The African bush elephant (Loxodonta africana) is the closest relative of the African forest elephant. It is not only the largest elephant—African bush elephant is the heaviest herbivorous land mammal living today.
Adult elephants can grow up to 13 feet in height and weighs as much as 22,928 pounds. This is the size of the biggest African bush elephant which was shot in 1974 in southern Angola. But the average size is about 10.5 feet and weighs up to 13,228 pounds.
It has unusually large ears as compared to the African forest elephants. They have the thickest bodies.
The African bush elephant makes habitat in grasslands, partial deserts, and forests.

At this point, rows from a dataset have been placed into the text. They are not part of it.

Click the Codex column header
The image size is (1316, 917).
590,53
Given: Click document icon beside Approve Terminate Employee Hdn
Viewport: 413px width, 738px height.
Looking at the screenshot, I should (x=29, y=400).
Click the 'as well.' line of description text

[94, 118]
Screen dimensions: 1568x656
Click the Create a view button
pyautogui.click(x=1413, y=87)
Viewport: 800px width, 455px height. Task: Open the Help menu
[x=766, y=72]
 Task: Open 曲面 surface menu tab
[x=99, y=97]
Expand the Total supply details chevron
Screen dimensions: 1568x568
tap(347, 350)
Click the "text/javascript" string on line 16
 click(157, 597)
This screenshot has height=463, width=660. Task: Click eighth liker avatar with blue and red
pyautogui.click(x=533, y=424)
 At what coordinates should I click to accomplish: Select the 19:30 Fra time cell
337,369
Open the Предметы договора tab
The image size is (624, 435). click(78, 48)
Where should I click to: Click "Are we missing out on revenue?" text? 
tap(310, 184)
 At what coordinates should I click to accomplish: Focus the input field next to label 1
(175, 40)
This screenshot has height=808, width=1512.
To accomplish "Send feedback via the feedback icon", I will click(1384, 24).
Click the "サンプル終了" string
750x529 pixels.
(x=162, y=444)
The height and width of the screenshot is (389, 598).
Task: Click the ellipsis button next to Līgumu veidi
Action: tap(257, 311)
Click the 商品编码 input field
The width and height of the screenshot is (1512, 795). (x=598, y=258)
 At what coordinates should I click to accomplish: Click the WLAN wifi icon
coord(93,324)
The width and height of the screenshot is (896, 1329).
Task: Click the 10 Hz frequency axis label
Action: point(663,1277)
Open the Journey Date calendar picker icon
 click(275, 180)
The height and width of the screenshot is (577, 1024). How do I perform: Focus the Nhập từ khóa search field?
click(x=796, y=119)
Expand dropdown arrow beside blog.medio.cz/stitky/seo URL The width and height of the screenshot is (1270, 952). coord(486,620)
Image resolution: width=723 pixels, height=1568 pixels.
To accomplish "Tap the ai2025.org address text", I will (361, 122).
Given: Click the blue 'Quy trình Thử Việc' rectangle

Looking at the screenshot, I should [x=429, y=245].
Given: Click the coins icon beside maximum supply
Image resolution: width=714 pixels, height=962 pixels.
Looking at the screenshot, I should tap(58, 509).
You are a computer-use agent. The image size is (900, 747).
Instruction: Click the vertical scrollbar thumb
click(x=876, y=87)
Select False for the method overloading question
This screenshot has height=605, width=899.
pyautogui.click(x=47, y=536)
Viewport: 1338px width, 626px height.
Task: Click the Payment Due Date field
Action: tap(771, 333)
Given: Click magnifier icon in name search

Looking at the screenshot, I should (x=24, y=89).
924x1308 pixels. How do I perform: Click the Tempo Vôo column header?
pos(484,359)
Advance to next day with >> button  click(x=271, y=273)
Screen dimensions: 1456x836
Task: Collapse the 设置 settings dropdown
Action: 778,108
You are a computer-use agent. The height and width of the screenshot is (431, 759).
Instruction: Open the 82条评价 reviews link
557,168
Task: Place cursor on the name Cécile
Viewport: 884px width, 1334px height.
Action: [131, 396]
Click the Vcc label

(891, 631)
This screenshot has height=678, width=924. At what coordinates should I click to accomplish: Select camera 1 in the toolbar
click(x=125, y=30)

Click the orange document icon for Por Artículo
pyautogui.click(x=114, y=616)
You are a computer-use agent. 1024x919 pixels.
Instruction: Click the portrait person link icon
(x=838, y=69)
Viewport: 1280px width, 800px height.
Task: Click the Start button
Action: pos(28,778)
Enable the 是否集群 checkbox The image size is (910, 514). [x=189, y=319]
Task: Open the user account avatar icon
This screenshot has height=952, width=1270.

African bush elephants are found in Kenya, Zambia, Tanzania, Botswana, Zimbabwe, and South Africa.
The elephant eats shrubbery leaves and underwater plant. African bush elephants can eat up to 500 pounds of vegetation a day. They walk too much which is why they can digest a large quantity of meal.
African elephants drink 190 liters of water each day.
They will live alone. During the breeding season a female is often seen with her cub. African elephants do not live in herds.
The female gives birth to one calf during the rainy season. The baby African elephant weighs up to 90 pounds. They will reach maturity at 20 years age.
African bush elephants are one of the longest-lived mammals. They can live 60 – 70 years in the wild but in captivity elephants have a lifespan of 80 years.
The population of African elephants is quite stable except in some parts where it is endangered.